- Born: Michael A. Hernandez January 14, 1961 (age 65)
- Nationality: American
- Area: Penciller, Inker
- Notable works: As a penciler: Alpha Flight; As an inker: Hawkman; Identity Crisis.;

= Michael Bair =

American comic artist (born 1938/9)

Michael A. Hernandez is an American comics artist also known by the pen name Michael Bair, who is best known for his work as an inker. His work includes Marvel Comics' Alpha Flight, and DC Comics' Hawkman. He is best known for inking Rags Morales' pencils since 2002, most notably on the miniseries Identity Crisis.

==Biography==
Bair started his career in the early 1980s, pencilling a "Stormy Tempest" story in Star*Fems #2 for AC Comics/Paragon Publications in 1982. In 1983, he began working for the leading American comic book publishers, DC Comics and Marvel Comics. Bair's first work for "DC was the 'Huntress' backup in Wonder Woman and then JSA Vs America,[sic]" all of which work, he recalls, "was pencilling." He produced a range of penciled and inked covers for the company over the following ten years; for Marvel he penciled a backup story for Moon Knight #31 (May 1983), but focused on non-Marvel work until the mid-to-late 1980s.

Between 1984 and 1985, Bair worked for Eclipse Comics, drawing covers and interior pencils for Aztec Ace, pencils and inks for Crimson Dawn, and backup features for Sabre.

For these few early years of his career, Bair says he "used my legal name which is Michael Hernandez. I chose to change to Bair because it's my mother's maiden name and you have to understand, there are a lot of Hernandez's in comics- I've even got chided over it [laughs]. It was simple to go with Bair — there are no other Bairs in comics — though I did get a call from Mike Barr over it [laughs]."

===Pencils===
====DC Comics====
Bair's major work in the 1980s was providing interior pencils and often inks for DC Comics. In particular, he had a long run working on a number of Golden Age-connected characters with Roy Thomas. Penciling Infinity, Inc. gave way to some of his most notable works, co-creating the Young All-Stars and Young Allies in the pages of Young All-Stars with Roy and Dann Thomas.
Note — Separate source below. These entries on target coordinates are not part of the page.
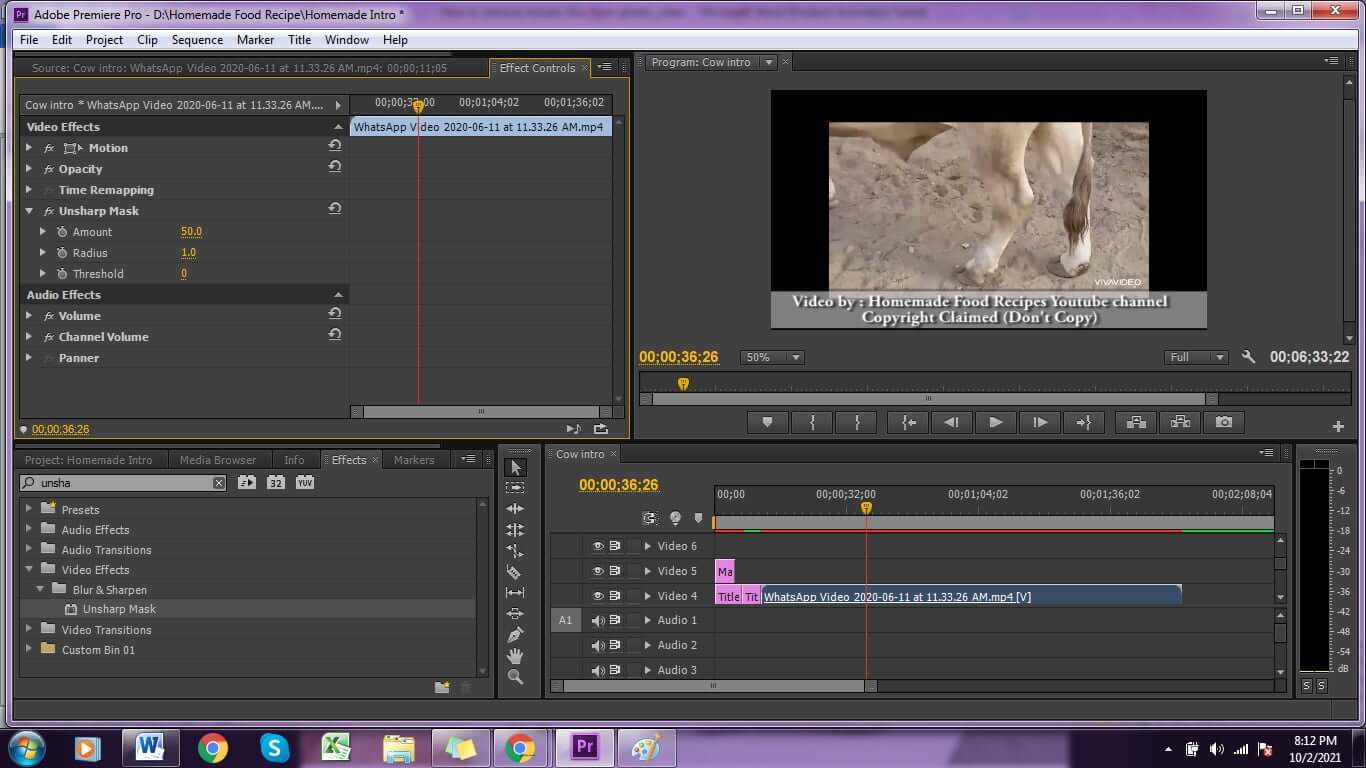Viewport: 1366px width, 768px height.
Task: Click the Export Frame camera icon
Action: [x=1224, y=421]
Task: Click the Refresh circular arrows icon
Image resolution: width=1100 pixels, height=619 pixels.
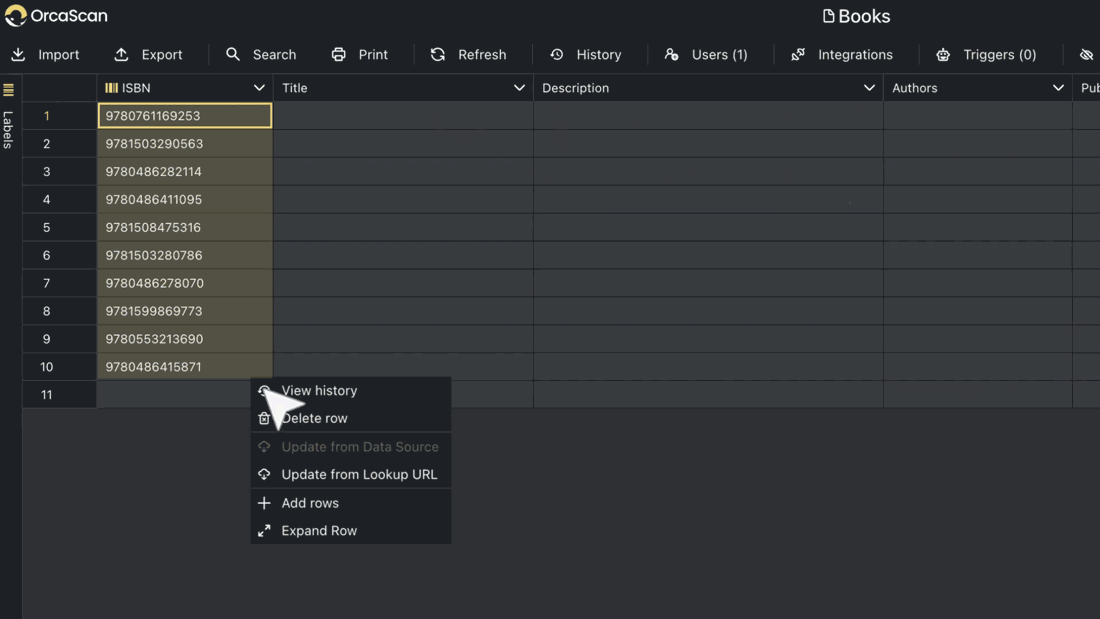Action: pyautogui.click(x=438, y=54)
Bair also worked as a penciler on Firestorm, and his inks appeared in Captain Atom in the late 1980s, during which time he inked the Catwoman mini-series written by Mindy Newell. Bair contributed work to DC's guidebook titles, including Secret Origins and Who's Who: The Definitive Directory of the DC Universe from 1985 to 1989.

====Marvel Comics====
Between 1987 and 1995, Bair drew a number of covers for Marvel Comics, pencilling, inking and occasionally painting several. Producing most of his Marvel work during the early 1990s, Bair provided the art for a story in the 1990 Daredevil Annual. Writer Gregory Wright commented "I don't think that story could have worked at all if it weren't for the terrific artwork of Michael Bair". Bair then pencilled Alpha Flight for a year, and provided pencils to various Marvel Comics series including The Avengers Annual #20, Nick Fury, Agent of S.H.I.E.L.D. vol. 2 #12, The Punisher War Journal #34, and Uncanny X-Men #280.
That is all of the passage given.